A concerning cybersecurity threat has emerged as hackers exploit an old Avast Anti-Rootkit driver to deliver malicious software to Windows computers, according to recent findings by cybersecurity firm Trellix.
The malware, dubbed "Kill Floor," operates by deploying a kernel-level Avast driver to disable critical Windows security systems. Once installed, the malware executes multiple processes to gain control over the infected computer.
What makes this attack particularly dangerous is its use of a legitimate driver to gain elevated system permissions. Kernel-level software operates at the core of the operating system, giving it deep access to computer functions.
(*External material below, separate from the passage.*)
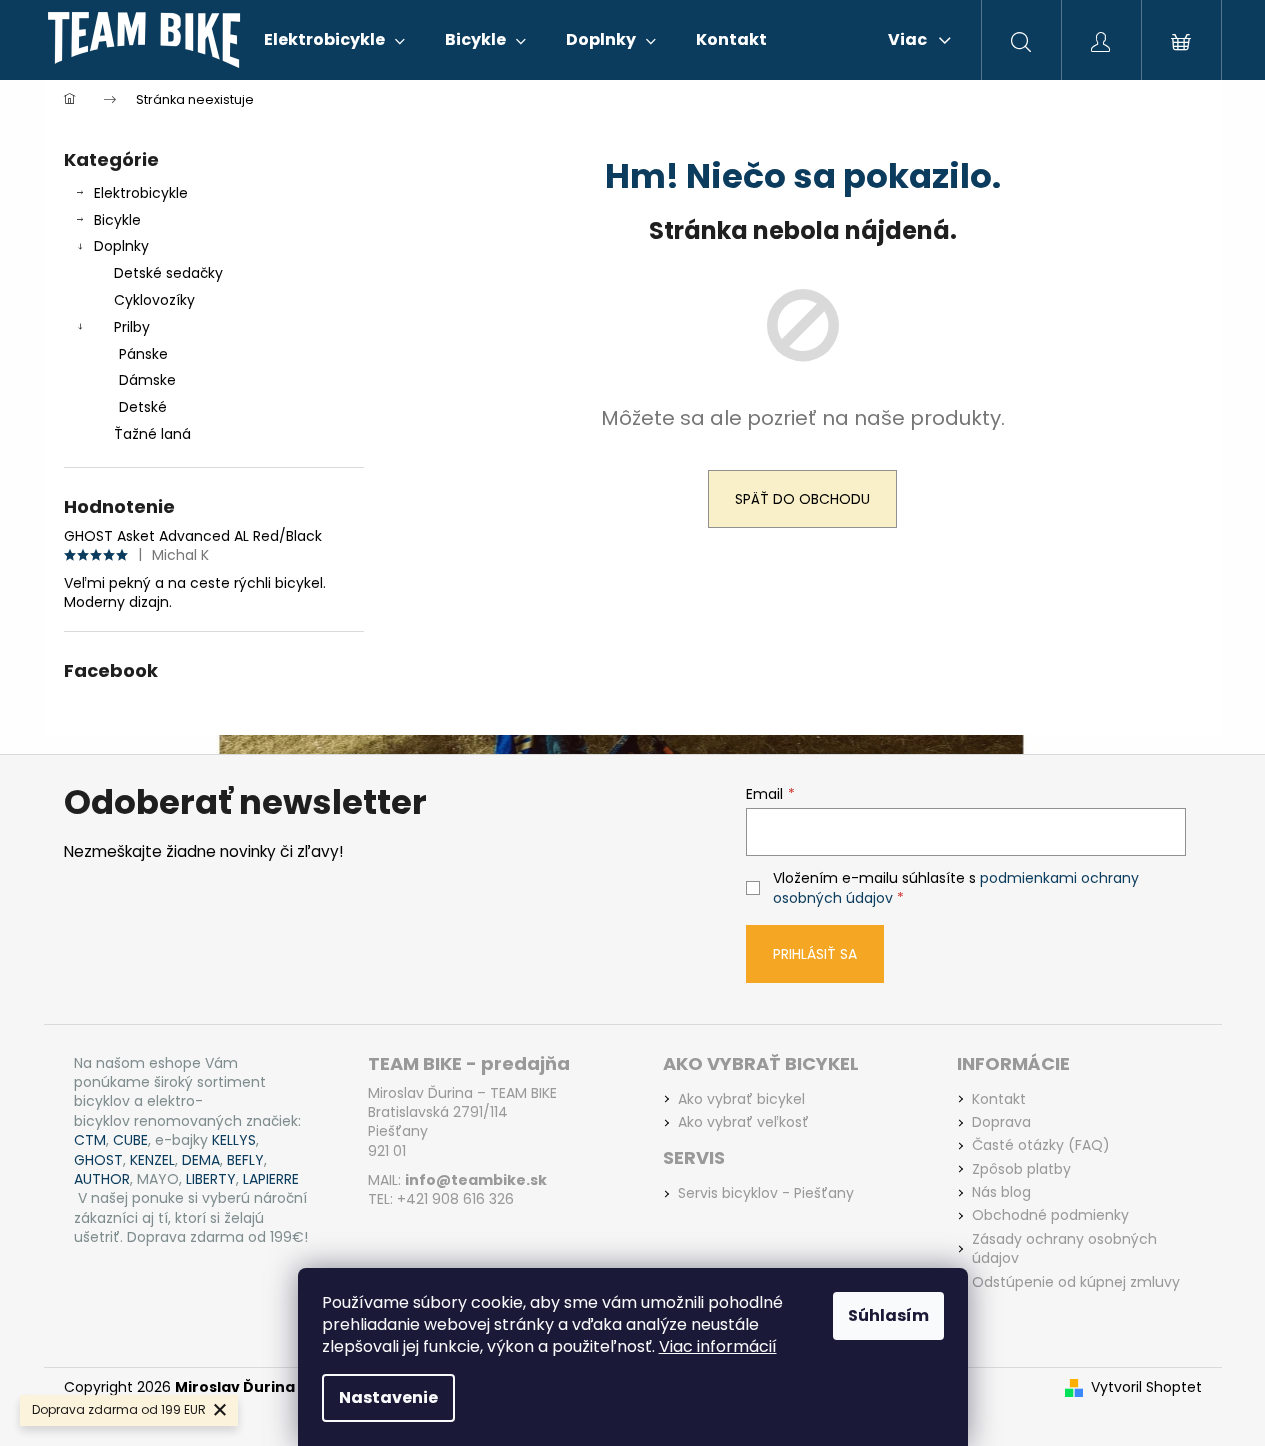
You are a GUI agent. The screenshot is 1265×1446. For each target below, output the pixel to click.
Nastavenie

When compromised, this access can pose serious risks to system security.
Users should watch for warning signs of infection, including:
- Unexpected file downloads
- Unusual system behavior
- New processes running without explanation
- Presence of "kill-floor.exe" file
- Detection of "ntfs.bin" in specific Windows folders
To protect against this threat, users should:
- Keep all software regularly updated
- Download files only from trusted sources
- Use active malware protection software
- Enable real-time protection features
Technical users can implement specific Bring Your Own Vulnerable Driver (BYOVD) rules as an additional security measure.
While Trellix has not disclosed specific victim information or the malware's origin, this incident highlights the growing sophistication of cyber attacks that leverage legitimate software components for malicious purposes.